### Exercise directions
Copy each line of the following material exactly.

### The data
──────────
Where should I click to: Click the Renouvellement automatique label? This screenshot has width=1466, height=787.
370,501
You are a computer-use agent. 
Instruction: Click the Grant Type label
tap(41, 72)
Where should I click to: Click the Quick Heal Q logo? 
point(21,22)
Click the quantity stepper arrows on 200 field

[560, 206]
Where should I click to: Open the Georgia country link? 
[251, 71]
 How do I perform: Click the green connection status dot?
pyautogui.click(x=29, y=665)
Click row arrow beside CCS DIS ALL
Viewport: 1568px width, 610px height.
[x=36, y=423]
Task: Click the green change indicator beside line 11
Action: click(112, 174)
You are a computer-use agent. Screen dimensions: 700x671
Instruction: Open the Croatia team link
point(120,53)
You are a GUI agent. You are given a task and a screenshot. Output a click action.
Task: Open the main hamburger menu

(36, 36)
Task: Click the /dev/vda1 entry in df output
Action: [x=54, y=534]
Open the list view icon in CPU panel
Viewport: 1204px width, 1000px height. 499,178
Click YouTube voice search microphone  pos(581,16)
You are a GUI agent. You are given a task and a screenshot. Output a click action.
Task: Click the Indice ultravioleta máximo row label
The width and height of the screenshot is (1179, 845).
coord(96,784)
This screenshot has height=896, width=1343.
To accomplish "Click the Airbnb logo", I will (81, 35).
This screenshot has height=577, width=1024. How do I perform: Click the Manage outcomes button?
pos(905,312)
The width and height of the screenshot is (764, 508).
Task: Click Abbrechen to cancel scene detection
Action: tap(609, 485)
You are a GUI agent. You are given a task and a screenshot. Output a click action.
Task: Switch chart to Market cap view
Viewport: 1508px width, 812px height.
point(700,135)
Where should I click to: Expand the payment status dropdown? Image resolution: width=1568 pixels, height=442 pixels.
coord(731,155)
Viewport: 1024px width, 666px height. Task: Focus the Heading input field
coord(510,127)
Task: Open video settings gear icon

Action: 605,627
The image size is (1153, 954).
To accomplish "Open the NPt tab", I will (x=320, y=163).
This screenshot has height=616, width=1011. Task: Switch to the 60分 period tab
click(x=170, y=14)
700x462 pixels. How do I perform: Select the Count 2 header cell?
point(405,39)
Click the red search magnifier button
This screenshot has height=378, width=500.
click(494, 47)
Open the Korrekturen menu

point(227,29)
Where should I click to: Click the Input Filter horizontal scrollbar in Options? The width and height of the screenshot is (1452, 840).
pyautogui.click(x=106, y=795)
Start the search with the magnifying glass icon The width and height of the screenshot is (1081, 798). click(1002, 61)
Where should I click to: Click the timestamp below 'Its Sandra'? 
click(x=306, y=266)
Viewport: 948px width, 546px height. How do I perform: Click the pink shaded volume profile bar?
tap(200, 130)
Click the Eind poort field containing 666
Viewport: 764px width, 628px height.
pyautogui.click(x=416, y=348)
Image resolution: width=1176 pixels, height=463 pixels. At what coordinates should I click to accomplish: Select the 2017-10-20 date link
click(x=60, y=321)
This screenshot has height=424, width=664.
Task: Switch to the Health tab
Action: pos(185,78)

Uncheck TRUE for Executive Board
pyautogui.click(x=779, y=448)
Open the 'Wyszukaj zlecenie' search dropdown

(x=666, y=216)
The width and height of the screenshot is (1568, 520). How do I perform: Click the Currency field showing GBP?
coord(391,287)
──────────
### Answer to the problem
Where should I click to: Click the Renouvellement automatique label? This screenshot has width=1466, height=787.
370,501
You are a computer-use agent. 
Instruction: Click the Grant Type label
tap(41, 72)
Where should I click to: Click the Quick Heal Q logo? 
point(21,22)
Click the quantity stepper arrows on 200 field

[560, 206]
Where should I click to: Open the Georgia country link? 
[251, 71]
 How do I perform: Click the green connection status dot?
pyautogui.click(x=29, y=665)
Click row arrow beside CCS DIS ALL
Viewport: 1568px width, 610px height.
[x=36, y=423]
Task: Click the green change indicator beside line 11
Action: click(112, 174)
You are a computer-use agent. Screen dimensions: 700x671
Instruction: Open the Croatia team link
point(120,53)
You are a GUI agent. You are given a task and a screenshot. Output a click action.
Task: Open the main hamburger menu

(36, 36)
Task: Click the /dev/vda1 entry in df output
Action: [x=54, y=534]
Open the list view icon in CPU panel
Viewport: 1204px width, 1000px height. 499,178
Click YouTube voice search microphone  pos(581,16)
You are a GUI agent. You are given a task and a screenshot. Output a click action.
Task: Click the Indice ultravioleta máximo row label
The width and height of the screenshot is (1179, 845).
coord(96,784)
This screenshot has height=896, width=1343.
To accomplish "Click the Airbnb logo", I will (81, 35).
This screenshot has height=577, width=1024. How do I perform: Click the Manage outcomes button?
pos(905,312)
The width and height of the screenshot is (764, 508).
Task: Click Abbrechen to cancel scene detection
Action: tap(609, 485)
You are a GUI agent. You are given a task and a screenshot. Output a click action.
Task: Switch chart to Market cap view
Viewport: 1508px width, 812px height.
point(700,135)
Where should I click to: Expand the payment status dropdown? Image resolution: width=1568 pixels, height=442 pixels.
coord(731,155)
Viewport: 1024px width, 666px height. Task: Focus the Heading input field
coord(510,127)
Task: Open video settings gear icon

Action: 605,627
The image size is (1153, 954).
To accomplish "Open the NPt tab", I will (x=320, y=163).
This screenshot has height=616, width=1011. Task: Switch to the 60分 period tab
click(x=170, y=14)
700x462 pixels. How do I perform: Select the Count 2 header cell?
point(405,39)
Click the red search magnifier button
This screenshot has height=378, width=500.
click(494, 47)
Open the Korrekturen menu

point(227,29)
Where should I click to: Click the Input Filter horizontal scrollbar in Options? The width and height of the screenshot is (1452, 840).
pyautogui.click(x=106, y=795)
Start the search with the magnifying glass icon The width and height of the screenshot is (1081, 798). click(1002, 61)
Where should I click to: Click the timestamp below 'Its Sandra'? 
click(x=306, y=266)
Viewport: 948px width, 546px height. How do I perform: Click the pink shaded volume profile bar?
tap(200, 130)
Click the Eind poort field containing 666
Viewport: 764px width, 628px height.
pyautogui.click(x=416, y=348)
Image resolution: width=1176 pixels, height=463 pixels. At what coordinates should I click to accomplish: Select the 2017-10-20 date link
click(x=60, y=321)
This screenshot has height=424, width=664.
Task: Switch to the Health tab
Action: pos(185,78)

Uncheck TRUE for Executive Board
pyautogui.click(x=779, y=448)
Open the 'Wyszukaj zlecenie' search dropdown

(x=666, y=216)
The width and height of the screenshot is (1568, 520). How do I perform: Click the Currency field showing GBP?
coord(391,287)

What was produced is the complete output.